◆ INFORMATION SHOWN ◆
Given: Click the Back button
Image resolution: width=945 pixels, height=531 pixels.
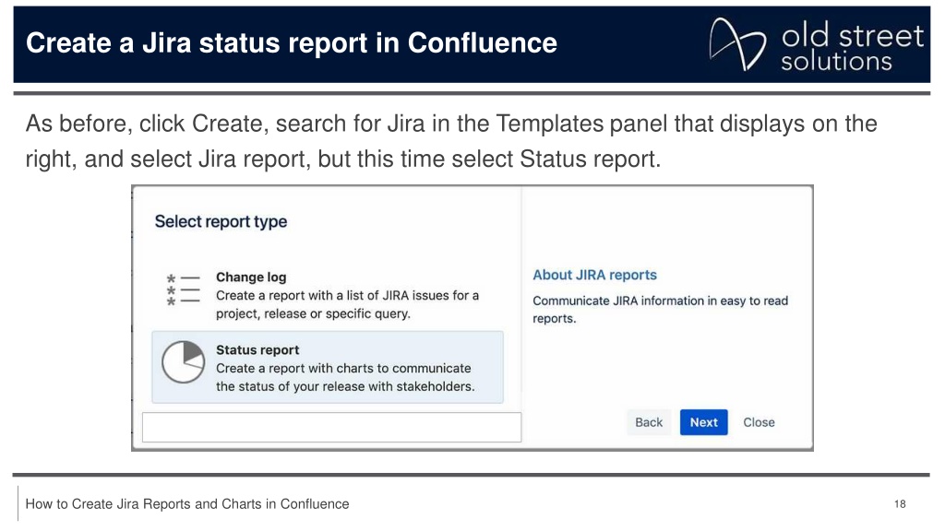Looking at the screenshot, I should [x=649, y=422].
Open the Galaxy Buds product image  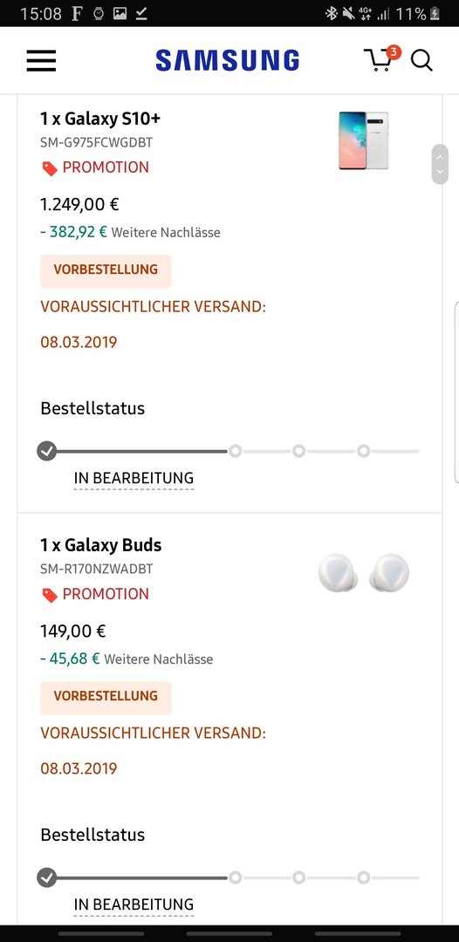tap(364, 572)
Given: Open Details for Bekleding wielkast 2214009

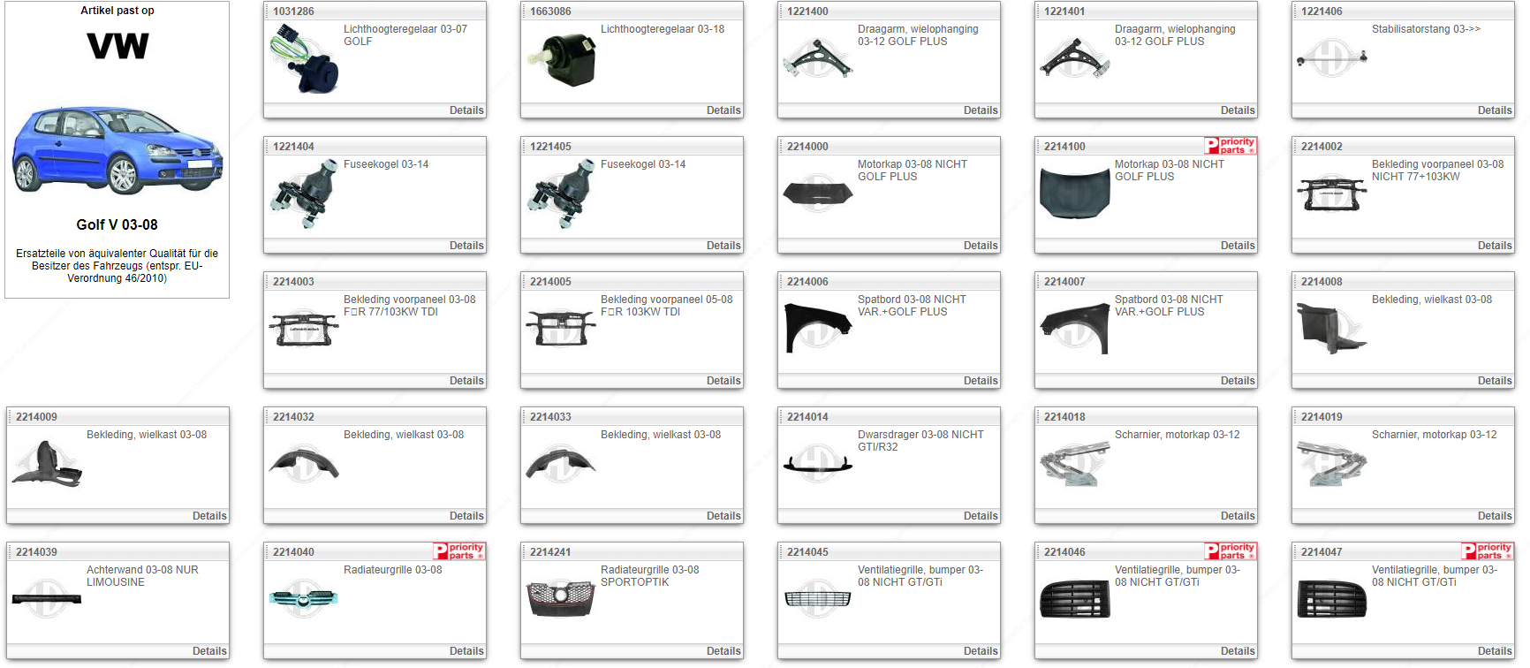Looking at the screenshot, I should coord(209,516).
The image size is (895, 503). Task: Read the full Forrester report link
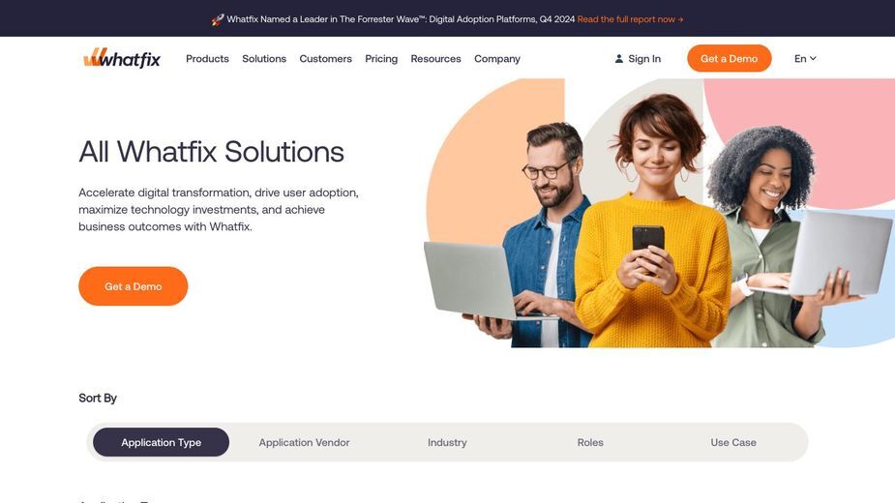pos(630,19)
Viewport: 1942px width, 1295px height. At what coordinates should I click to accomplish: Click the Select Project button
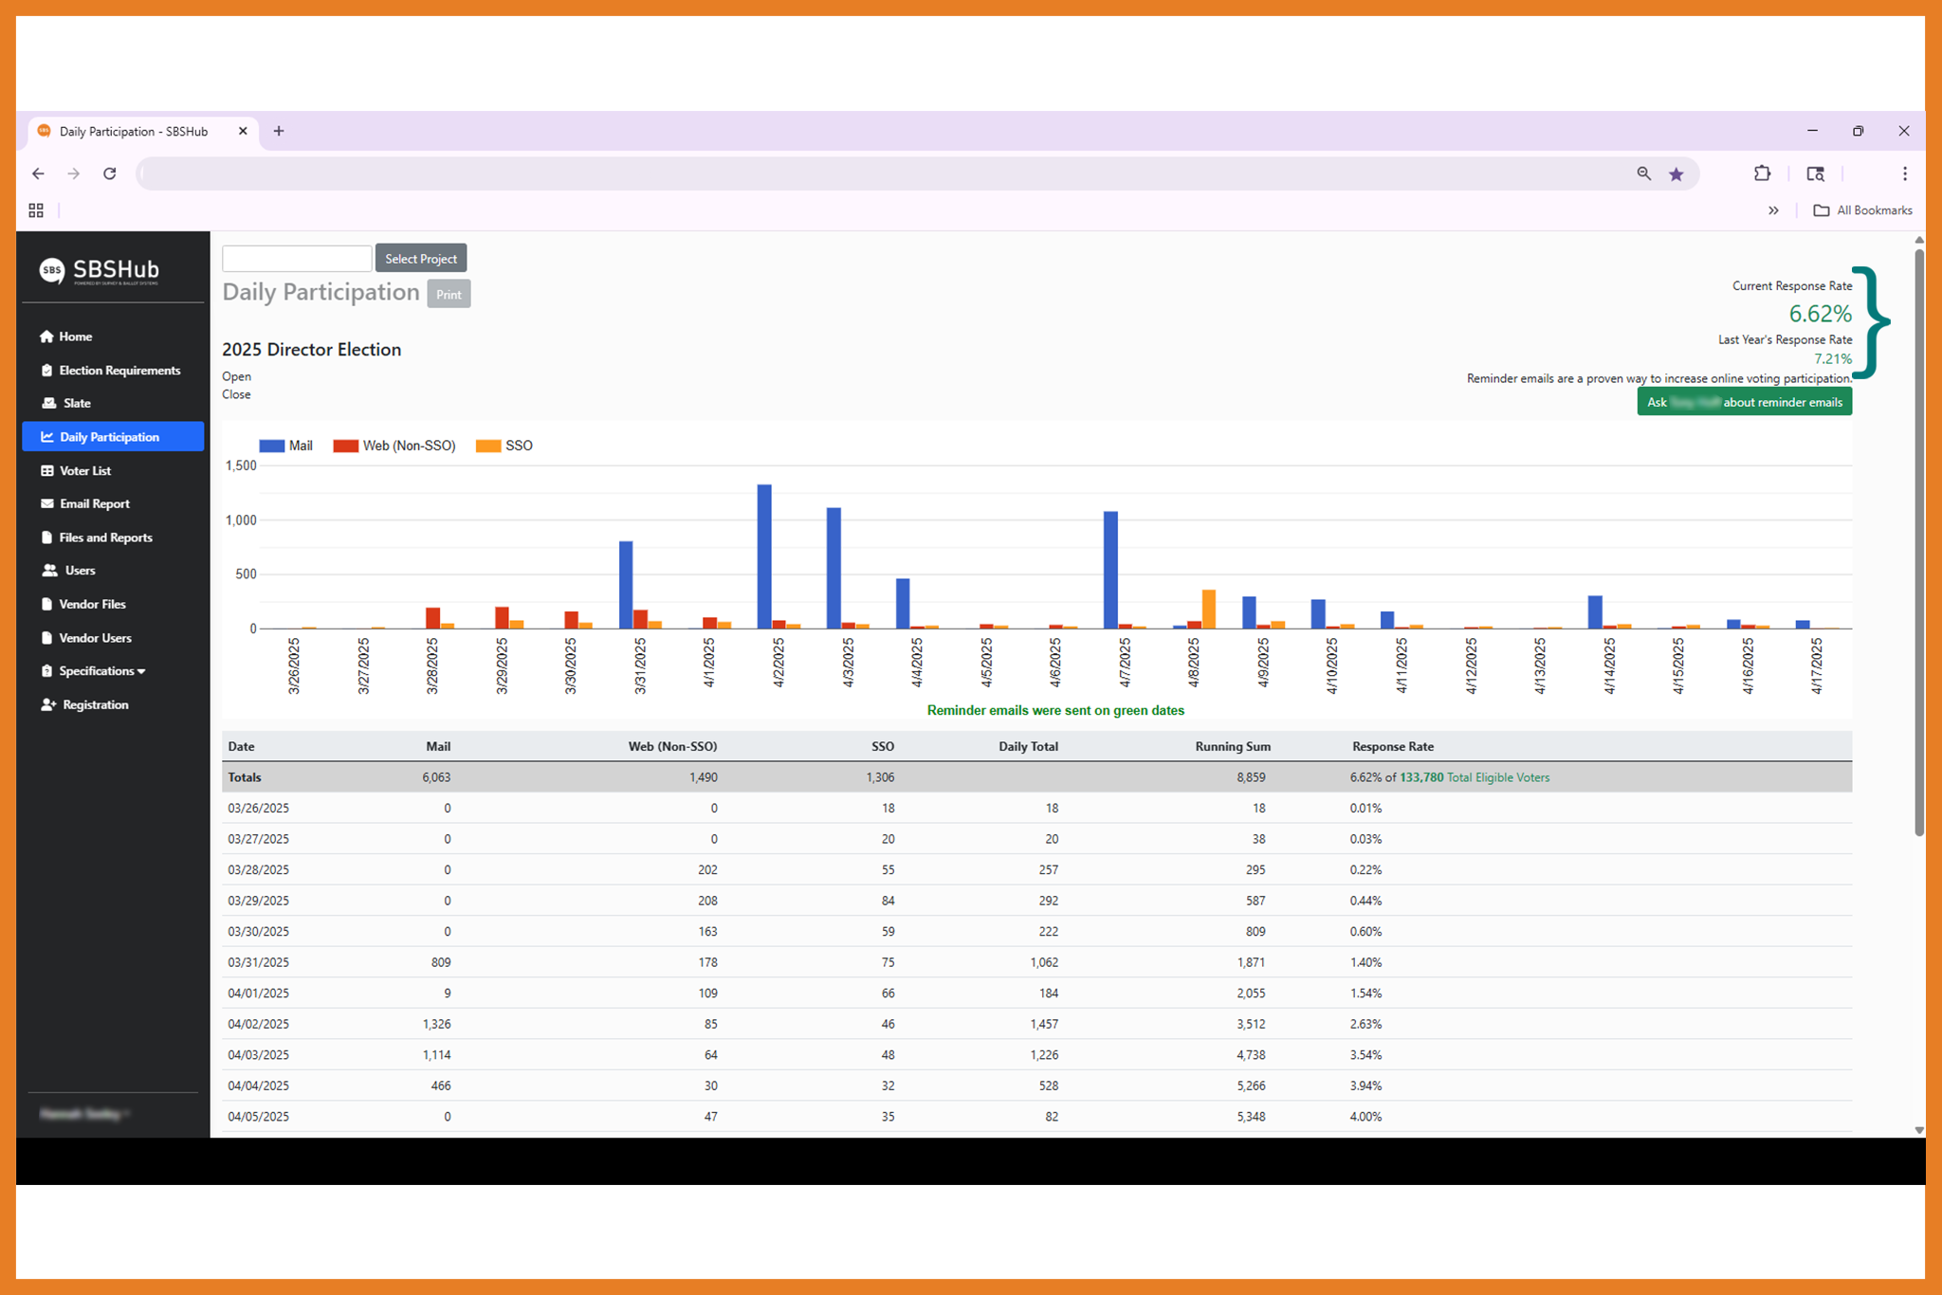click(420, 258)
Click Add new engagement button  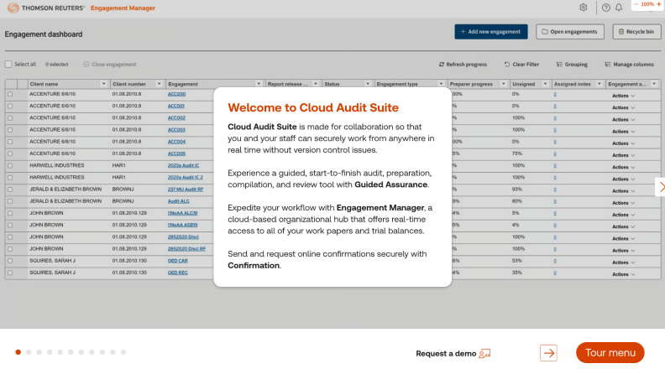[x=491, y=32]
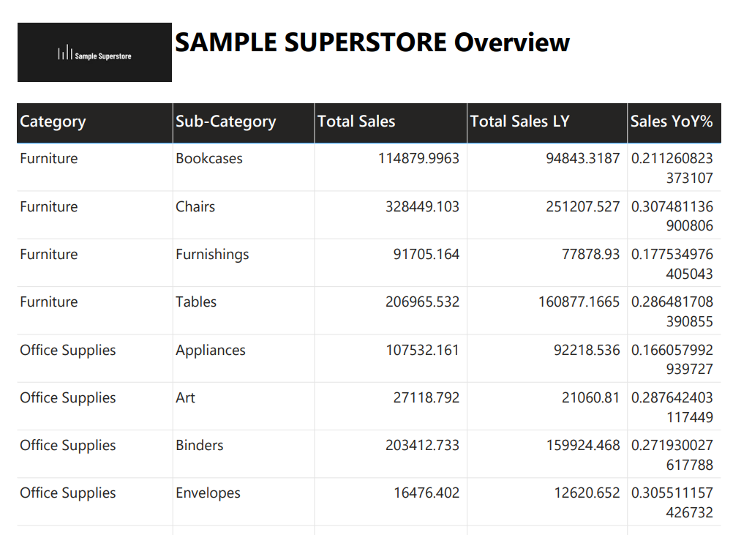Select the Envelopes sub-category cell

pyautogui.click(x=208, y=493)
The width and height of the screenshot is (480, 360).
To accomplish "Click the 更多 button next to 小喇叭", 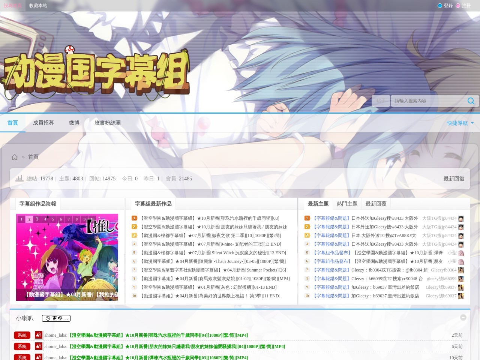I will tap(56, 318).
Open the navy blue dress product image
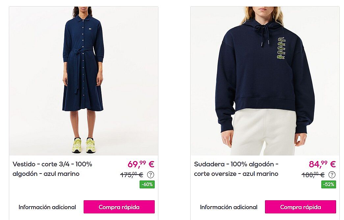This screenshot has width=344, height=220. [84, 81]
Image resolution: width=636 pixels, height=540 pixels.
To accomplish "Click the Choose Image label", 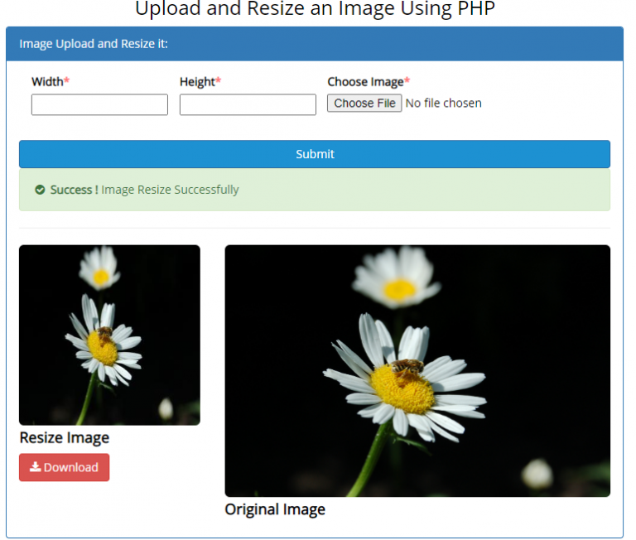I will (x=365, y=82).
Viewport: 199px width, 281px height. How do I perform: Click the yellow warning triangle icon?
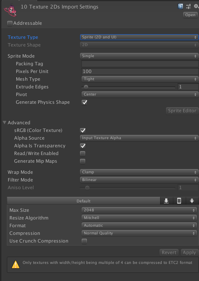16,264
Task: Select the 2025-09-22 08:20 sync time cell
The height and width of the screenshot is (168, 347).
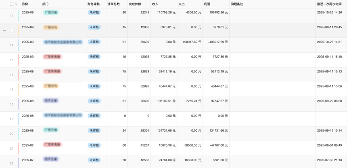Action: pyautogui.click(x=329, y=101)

◆ GOAL ◆
Please rewrite the data from the line containing "Task: Select the" through the end of the data as a two-column CSV with the headers input and output, with one row per input and its output. Put each value in a single quoted field, replace line breaks with spaces, and leave the pictures out.

◆ RESULT ◆
input,output
"Task: Select the 2025-09-22 08:20 sync time cell The height and width of the screenshot is (168, 347).","Action: pyautogui.click(x=329, y=101)"